Herrera, however, does not use these images expressly for the purpose of negation. Rather, they relate to his interest in modernism and its ideal of universality. In addition to Herrera’s various aesthetic references to modernism (his use of collage techniques and found material, as well as allusions to various artistic movements including surrealism, cubism, abstract expressionism, pop-art, and the affichistes, to name a few), the artist confirms that he is strongly attracted to the conceptual ideas behind modernism, particularly the belief that art is universal. As he explains in an interview: “Modernism’s boundless optimism and idealism created exciting visual realities. Some of these propositions failed or are no longer valid…. The key is to have a critical dialogue with this legacy.” Thus, while Herrera is attracted to these ideals, he differs in how he accomplishes them. While the modern artist hoped to create a work that could instantaneously convey its meaning through abstraction, Herrera uses the figurative and familiar to establish a “connection” and give the viewer something of which to grab hold: Snow White.

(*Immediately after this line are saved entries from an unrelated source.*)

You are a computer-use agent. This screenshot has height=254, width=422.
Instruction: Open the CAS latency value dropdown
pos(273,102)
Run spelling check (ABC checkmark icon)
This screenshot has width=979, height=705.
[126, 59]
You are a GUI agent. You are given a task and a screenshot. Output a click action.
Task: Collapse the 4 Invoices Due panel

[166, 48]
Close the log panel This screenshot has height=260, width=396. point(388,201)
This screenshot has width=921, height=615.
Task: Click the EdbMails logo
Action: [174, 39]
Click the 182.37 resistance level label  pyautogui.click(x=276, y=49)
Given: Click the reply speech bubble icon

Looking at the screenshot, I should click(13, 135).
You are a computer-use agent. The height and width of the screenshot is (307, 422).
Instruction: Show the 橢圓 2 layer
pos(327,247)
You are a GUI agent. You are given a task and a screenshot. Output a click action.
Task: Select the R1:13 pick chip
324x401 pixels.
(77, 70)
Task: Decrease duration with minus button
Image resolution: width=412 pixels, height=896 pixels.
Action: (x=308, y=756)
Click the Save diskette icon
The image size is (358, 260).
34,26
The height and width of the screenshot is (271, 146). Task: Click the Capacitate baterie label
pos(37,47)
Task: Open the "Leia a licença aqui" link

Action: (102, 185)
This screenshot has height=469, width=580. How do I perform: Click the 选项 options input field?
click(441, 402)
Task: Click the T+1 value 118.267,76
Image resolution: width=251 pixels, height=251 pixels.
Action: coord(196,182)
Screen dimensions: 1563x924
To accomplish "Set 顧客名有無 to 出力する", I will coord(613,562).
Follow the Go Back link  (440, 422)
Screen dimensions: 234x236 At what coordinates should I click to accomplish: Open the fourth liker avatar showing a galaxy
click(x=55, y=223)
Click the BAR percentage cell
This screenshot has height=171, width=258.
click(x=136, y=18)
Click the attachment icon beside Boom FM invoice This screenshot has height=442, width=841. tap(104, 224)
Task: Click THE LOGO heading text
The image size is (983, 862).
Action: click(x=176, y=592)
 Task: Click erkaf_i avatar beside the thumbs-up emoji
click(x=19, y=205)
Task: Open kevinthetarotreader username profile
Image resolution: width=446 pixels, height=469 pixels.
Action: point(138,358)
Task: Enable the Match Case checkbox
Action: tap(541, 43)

It is important to note that when Disney was first founded, the company’s work was seen as extremely modern. So much so that Sergei Eisenstein once declared Disney’s animations to be “the greatest contribution of the American people to art.” Walt Disney also shared in the modernist’s ideal of creating a universal art by appealing to our shared childhood. As he explained while defending his fantastical stories and imagery: “Everybody in the world was once a child. We grow up. Our personalities change, but in every one of us something remains of our childhood…. It just seems that if your picture hits that spot with one person, it’s going to hit that spot in almost everybody.” Herrera uses the same technique to entice the viewer into his work, the difference is that once one enters, Herrera, unlike Disney, no longer guides you. As he notes: “My work actually tries to discourage a specific message. It tries to free a place up, to clarify through ambiguity….You read the image very easily, but in the end, you are on your own.”

For more information on Herrera and his process, be sure to read his terrific conversation with Josiah McElheny from 2005 in Bomb. An excerpt:

The challenge is, how can an image so recognizable, like a dwarf, or a cartoon character’s foot or nose, or the red and blue specific to Snow White’s dress, have another meaning that I impose onto it? Is it possible? Can I make something so clear ambiguous? Can I uproot it? In which ways is the baggage that we bring to the new image relevant to the vivid recollections within our cultural context? I am attracted to juxtaposing invented images and readymade images without establishing explicit relations between elements.

From Herrera’s interview with Tom Friel of Bad At Sports:

Using everyday printed materials which are instantly recognizable leads the viewer directly into the image and at once a connection is established. Crashing our invented, private meanings onto a newly constructed image only adds to the impact of the original source. This undoing of linearity is attractive to me.

Finally, to see what Herrera is up to now, be sure to check out the images from his newest show, Books, at Corbett vs. Dempsey in Chicago. From a review at The Seen by Shreya Sethi:

These works come across as strong interventions into the act of reading. Using the help of stencils, Herrera haphazardly covers up the content of every page to the point of illegibility. We are forced to consider the nonrepresentational shapes foregrounded by the contents of the book, as a kind of linguistic information whose meaning we are left to determine.